We received an anonymous message via our contact form:
“The local improv community has taken some amazing steps recently to address issues around gender and racial inequality. I recently noticed the TCIF form has demographic questions, and think this is a very good thing. I wonder if as a community we could yes and this momentum for another protected class often forgotten in improv – age. Thanks in part to the great work that has been done, I’d be willing to wager that that women and people of color would currently find the community more welcoming than those in their 40s, 50s, 60s, and 70s. Many groups are now excited to involve more women and people of color. Few are even considering the fifty-something-year-old.
Sexual orientation also seems be be currently not getting the heat, but I can’t speak to that from experience.
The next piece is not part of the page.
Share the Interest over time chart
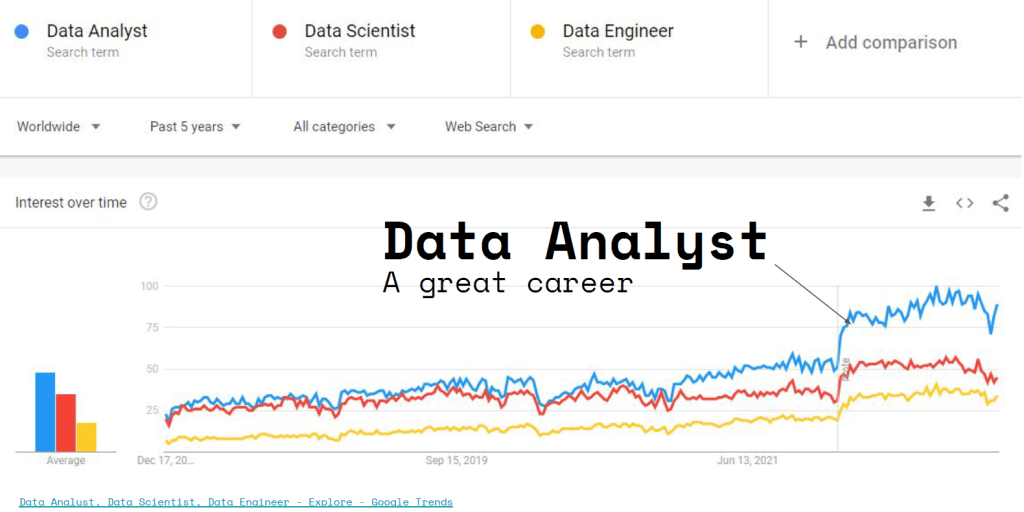The height and width of the screenshot is (512, 1024). (x=1000, y=203)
How can we keep this momentum going to make this a better place for all and not just those currently holding the megaphone?”
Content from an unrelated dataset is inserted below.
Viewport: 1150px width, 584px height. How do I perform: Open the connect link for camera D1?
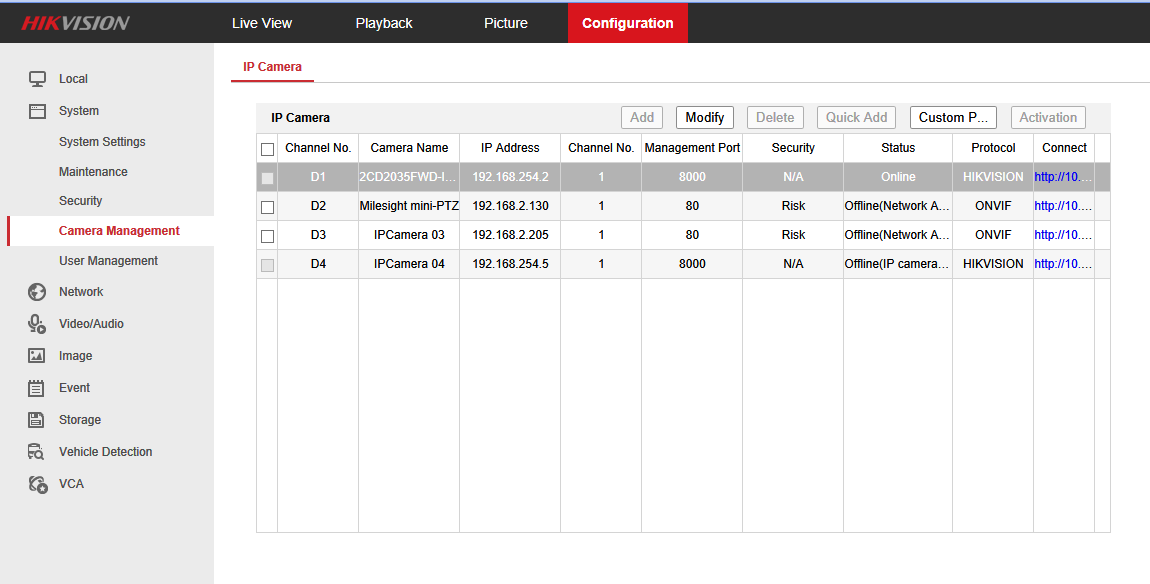1062,176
Improv has been populated by those who have the easiest access – young, healthy people without other obligations tugging on their time and money, who are familiar with improv and for whom transportation and late nights performing, practicing and hanging out are no problem.
Much credit must be given to the Brave New Workshop’s 55+ program, which has introduced so people to improv in their fifties, sixties, and seventies, and spawned great improv groups like Track Lighting, who are finishing a run of shows at HUGE Wednesdays. But there’s no reason that older improvisors need to be sequestered on to age-specific improv teams. We should all get to play together!
This project needs a hero, a version of Fair Play or the Tiny Funny Women Fest or Blackout or Lavender Panic; or John Gebretatose and Alsa Bruno who founded the Black and Funny Fest, to raise the topic and start the movement. When that hero arises, HUGE Theater will support them with all of our strength and resources. Thank you for putting out the call.